- Origin: Delaware
- Occupation: Musician
- Instrument: Trombone
- Formerly of: The Mighty Mighty Bosstones

= Dennis Brockenborough =

American musician

Dennis Brockenborough is an American musician who played trombone in The Mighty Mighty Bosstones for ten years and was an important contributor to the band's brass instrument-driven skacore sound.

Brockenborough joined the Mighty Mighty Bosstones in 1990 just before the release of the Where'd You Go? EP and the band's second album More Noise and Other Disturbances, replacing original trombonist Tim Bridwell. He had, however, made a prior cameo appearance in the "Devil's Night Out" music video. Brockenborough graduated from Brandywine High School, in the suburbs of Wilmington, Delaware, where he served as president of both his class and the band. His mother was a music teacher at David W. Harlan Elementary School and P.S. DuPont elementary school in Wilmington, and his brother was an All-State football player at Salesianum School.

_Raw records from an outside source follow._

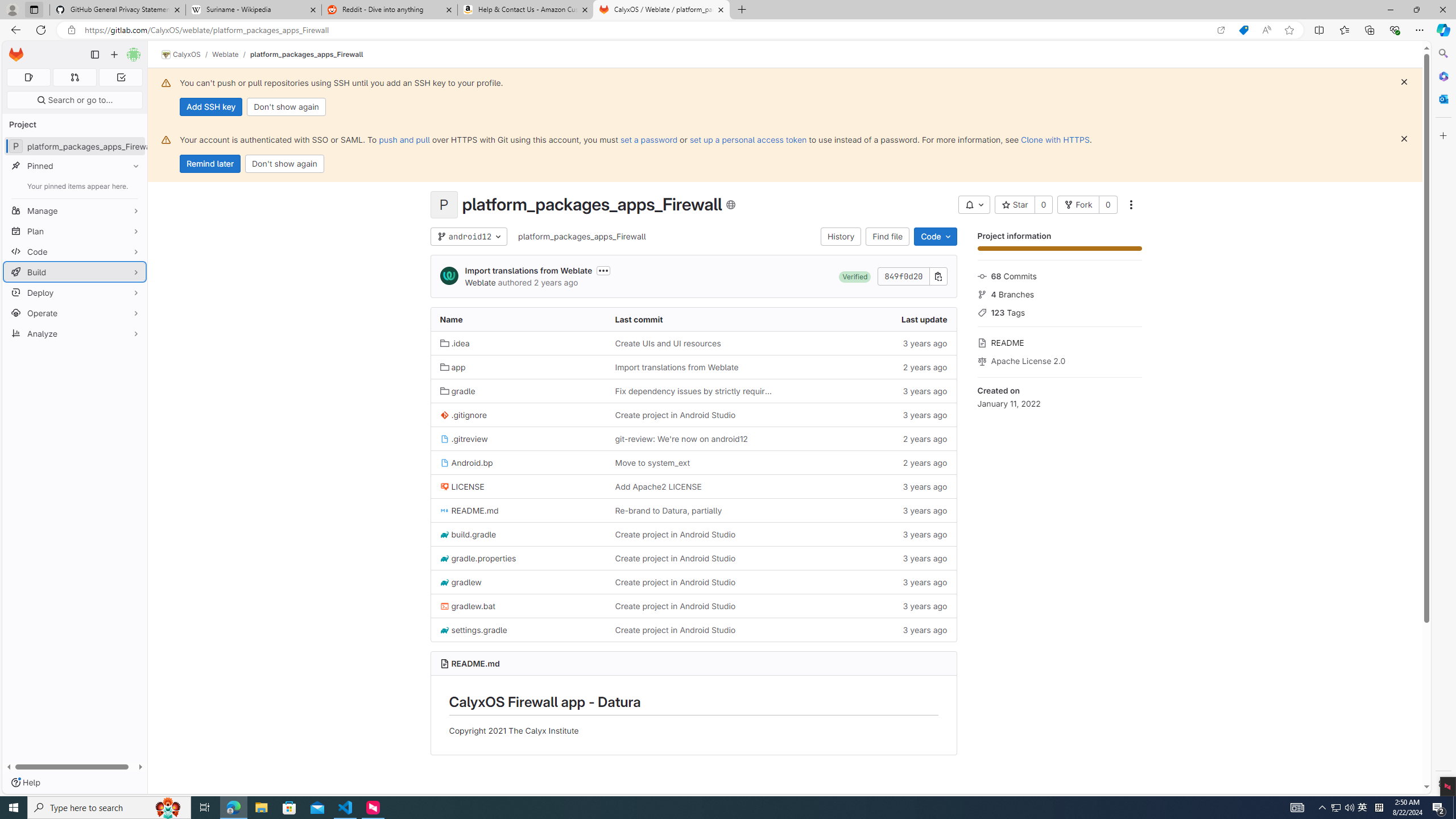
Weblate/ (231, 53)
gradlew (460, 581)
68 Commits (1058, 274)
68 Commits (1058, 274)
Plan (74, 230)
.gitignore (462, 414)
Pplatform_packages_apps_Firewall (74, 145)
README (1058, 341)
Suriname - Wikipedia (253, 9)
Help & Contact Us - Amazon Customer Service (525, 9)
4 Branches (1058, 293)
History (840, 236)
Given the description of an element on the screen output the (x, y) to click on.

While with the Mighty Mighty Bosstones, Brockenborough played a Yamaha YSL-691 trombone with a Denis Wick 4C mouthpiece. He also sang backup on songs such as "Kinder Words" and "Simmer Down." The 2000 album Pay Attention was his last recording with the band. In April of that year, Brockenborough left the Mighty Mighty Bosstones to perform with Chubby, a band he formed in which he sings lead and plays guitar. He was replaced by former Spring Heeled Jack member Chris Rhodes. Chubby released its debut album Is It Time? in 2004.